Por esses tempos também não exibia as actuais simpatias e/ou preferências por Portugal ou pelos portugueses – embora se conheçam testemunhos de portugueses presos nas cadeias angolanas nos anos a seguir à independência (p ex, Cardoso Botelho), que lhe apontam atitudes benevolentes; era então ministro do Interior e da Segurança de Estado.
A transfiguração por que Kundi Paihama passou é espírito do tempo. A nova ideologia manda que os dirigentes adquiram também a dupla faceta de empresários, de modo a fomentar a afirmação de uma oligarquia, centralmente opulenta, a que compete, pela via simples da acumulação de poder e influências, proteger e perpetuar o regime.
Também se deixou tentar por mordomias pessoais, muito ao gosto da elite angolana, embora sem incorrer em extravagâncias de outros. Tem uma fazenda (de rendimento e lazer), em Chimbolelo, Huíla, a meias com o “amigo de peito”, Faustino Muteka e uma vivenda no Minho, Portugal, onde aprecia refugiar-se.
2 . A acrimónia anti-portuguesa que deixava transparecer nos tempos pós-independência, era um diapasão pelo qual muitos afinavam. Parte substancial da direcção do MPLA tinha laços com portugueses ou provinha da administração colonial e do Exército Português; todos sentiam necessidade de se fazer passar por “mais papistas que o papa”, tentando esbater assim aspectos menos cómodos do passado.
Kundi Paihama era mesmo um caso especial. Na sua biografia oficial há referência a “actividades clandestinas” no tempo colonial. Mas são consideradas fantasiosas.

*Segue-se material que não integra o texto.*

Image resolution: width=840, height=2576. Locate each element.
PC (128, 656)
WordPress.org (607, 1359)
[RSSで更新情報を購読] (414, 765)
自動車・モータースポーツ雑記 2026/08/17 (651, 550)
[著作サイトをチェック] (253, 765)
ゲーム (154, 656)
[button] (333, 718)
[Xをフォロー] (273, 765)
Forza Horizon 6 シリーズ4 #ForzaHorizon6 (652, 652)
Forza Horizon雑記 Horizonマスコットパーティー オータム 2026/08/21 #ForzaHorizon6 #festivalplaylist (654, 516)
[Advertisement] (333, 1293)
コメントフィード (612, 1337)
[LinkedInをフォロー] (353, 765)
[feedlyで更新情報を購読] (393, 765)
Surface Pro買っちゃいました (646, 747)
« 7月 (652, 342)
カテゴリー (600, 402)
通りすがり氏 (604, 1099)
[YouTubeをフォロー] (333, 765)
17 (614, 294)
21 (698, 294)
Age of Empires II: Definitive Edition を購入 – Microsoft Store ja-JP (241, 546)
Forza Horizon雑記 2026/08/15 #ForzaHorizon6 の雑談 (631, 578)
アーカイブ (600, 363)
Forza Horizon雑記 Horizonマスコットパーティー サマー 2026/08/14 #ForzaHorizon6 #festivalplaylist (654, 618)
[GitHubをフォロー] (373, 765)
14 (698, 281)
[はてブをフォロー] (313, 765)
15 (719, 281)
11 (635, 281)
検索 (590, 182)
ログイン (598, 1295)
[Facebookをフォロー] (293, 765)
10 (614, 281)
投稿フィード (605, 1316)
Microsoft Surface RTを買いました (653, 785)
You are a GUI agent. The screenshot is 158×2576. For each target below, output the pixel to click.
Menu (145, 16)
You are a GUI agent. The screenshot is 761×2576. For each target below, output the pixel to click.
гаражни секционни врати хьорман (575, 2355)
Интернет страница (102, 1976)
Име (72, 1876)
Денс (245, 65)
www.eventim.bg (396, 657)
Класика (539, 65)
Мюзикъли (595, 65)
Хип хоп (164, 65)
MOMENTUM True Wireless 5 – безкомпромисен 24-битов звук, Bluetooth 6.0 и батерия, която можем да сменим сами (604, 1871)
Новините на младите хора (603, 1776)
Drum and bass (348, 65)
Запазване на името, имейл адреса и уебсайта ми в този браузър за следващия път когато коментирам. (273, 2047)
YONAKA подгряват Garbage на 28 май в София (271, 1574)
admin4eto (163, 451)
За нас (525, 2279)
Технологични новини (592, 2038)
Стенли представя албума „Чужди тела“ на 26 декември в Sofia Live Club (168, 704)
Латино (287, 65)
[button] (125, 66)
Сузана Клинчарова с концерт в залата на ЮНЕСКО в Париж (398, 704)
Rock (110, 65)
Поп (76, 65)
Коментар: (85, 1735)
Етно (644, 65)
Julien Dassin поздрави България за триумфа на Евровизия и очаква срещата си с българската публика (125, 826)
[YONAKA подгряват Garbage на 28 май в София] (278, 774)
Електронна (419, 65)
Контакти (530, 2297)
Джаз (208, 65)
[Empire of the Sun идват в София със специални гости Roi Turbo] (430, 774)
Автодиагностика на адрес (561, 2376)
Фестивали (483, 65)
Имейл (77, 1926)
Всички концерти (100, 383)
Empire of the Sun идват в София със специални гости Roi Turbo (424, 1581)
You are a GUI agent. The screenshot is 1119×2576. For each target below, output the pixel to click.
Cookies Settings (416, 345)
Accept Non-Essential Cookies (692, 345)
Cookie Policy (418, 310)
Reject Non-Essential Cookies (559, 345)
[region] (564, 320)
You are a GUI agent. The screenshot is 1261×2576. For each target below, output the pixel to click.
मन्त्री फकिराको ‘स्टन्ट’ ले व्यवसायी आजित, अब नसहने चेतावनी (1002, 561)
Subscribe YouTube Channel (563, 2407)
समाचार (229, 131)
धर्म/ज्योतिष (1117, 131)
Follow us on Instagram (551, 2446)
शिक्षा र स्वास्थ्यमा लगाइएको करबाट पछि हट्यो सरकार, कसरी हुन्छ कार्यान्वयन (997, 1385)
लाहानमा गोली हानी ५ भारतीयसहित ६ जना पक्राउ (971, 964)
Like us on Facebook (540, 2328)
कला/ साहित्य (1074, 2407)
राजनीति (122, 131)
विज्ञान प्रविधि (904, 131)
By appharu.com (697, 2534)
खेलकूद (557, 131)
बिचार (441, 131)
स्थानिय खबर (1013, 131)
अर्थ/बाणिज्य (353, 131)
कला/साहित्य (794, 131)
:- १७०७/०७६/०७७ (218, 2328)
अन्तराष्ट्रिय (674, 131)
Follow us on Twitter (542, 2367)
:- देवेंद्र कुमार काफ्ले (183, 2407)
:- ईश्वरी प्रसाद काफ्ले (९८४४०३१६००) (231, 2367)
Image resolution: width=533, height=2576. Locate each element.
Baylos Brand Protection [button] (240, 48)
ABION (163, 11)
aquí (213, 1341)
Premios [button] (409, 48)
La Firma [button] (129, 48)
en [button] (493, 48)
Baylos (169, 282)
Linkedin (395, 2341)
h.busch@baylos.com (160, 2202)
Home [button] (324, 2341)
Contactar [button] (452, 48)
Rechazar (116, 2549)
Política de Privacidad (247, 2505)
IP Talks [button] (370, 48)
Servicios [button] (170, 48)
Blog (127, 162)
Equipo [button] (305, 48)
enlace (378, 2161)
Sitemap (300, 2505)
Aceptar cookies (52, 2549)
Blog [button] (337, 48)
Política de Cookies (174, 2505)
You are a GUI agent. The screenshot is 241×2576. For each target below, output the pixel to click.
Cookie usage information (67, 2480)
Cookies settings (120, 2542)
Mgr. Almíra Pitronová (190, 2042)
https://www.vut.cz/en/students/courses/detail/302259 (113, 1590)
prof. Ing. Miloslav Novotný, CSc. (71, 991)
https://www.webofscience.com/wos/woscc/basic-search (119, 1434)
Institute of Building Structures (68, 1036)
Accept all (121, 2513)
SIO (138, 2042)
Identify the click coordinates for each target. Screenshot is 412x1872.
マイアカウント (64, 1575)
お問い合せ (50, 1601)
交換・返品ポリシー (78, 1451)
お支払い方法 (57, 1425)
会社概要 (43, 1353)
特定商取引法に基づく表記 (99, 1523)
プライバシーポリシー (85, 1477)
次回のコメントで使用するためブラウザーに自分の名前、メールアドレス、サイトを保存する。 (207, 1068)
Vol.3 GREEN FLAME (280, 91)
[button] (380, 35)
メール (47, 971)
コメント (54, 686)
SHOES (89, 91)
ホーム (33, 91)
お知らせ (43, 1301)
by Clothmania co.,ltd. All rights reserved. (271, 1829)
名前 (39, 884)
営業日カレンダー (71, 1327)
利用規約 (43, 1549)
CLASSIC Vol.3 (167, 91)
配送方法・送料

De facto, foi 1º Cabo do Exército Português (1965/68), depois empregado civil numa unidade do mesmo, o ASMA. Em 1973, acabado de admitir nos Serviços de Registos e Notariado, foi colocado em Porto Alexandre (Tômbwa, actualmente) onde estava à data do 25.Abr.74.
A preferência considerada autêntica que revela hoje por Portugal e pelos portugueses como parceiros de Angola, esteve apenas “adormecida” enquanto convinha que estivesse. Logo que deixou de estar, por alturas da queda do muro de Berlim, ei-lo “feito” com Portugal onde conta com um enorme e transversal círculo de amigos.
O mais prestigiado é Pinto da Costa que tem para com ele a deferência extrema de o convidar a assistir aos jogos do F.C. Porto instalado a seu lado, na tribuna do Estádio do Dragão; do seu círculo de amigos e parceiros, todos apreciando-o pela sua franqueza e simpatia, contam-se Emídio Rangel, Jorge Coelho, Jaime Neves, etc.
3 . Apesar da presente dedicação aos negócios, Kundi Paihama não perdeu o gosto pela política – no exercício da qual sempre se deixou tentar por tiradas tonitruantes.”É preciso acabar com a corrupção e a indisciplina nas FAA” , “Os terroristas de Savimbi e os seus patrões devem ser combatidos” – são afirmações avulsas dele.
A par do “bichinho” da política e da “certaine idée” que tem da mesma, há outro traço do carácter de Kundi Paihama que se mantém intacto: a sua apurada noção de “lealdade ao chefe”, na pessoa de José Eduardo dos Santos (JES), a qual inclui excessos de zelo – que “o chefe” retribui com manifestações de confiança e reconhecimento úteis para tudo – inclusivé para os negócios.
Kundi Paihama é natural do Quipungo, uma aldeia situada na faixa de junção das províncias do Huambo e Huíla, onde também se misturam etnias cujas diferentes linguagens domina. Mas também tem influências entre os cuanhamas, advindas de ligações familiares e do tempo em que foi governador (então comissário) da prov do Cunene, 1976-79.
É a singela particularidade das influências e o prestígio que tem entre os cuanhamas, que explica a ascensão que conheceu no MPLA e no regime. A Guarda Presidencial e departamentos chave da antiga polícia política, a DISA, eram de regra constituídos por cuanhamas que Kundi Paihama tratava de mobilizar, organizar e controlar.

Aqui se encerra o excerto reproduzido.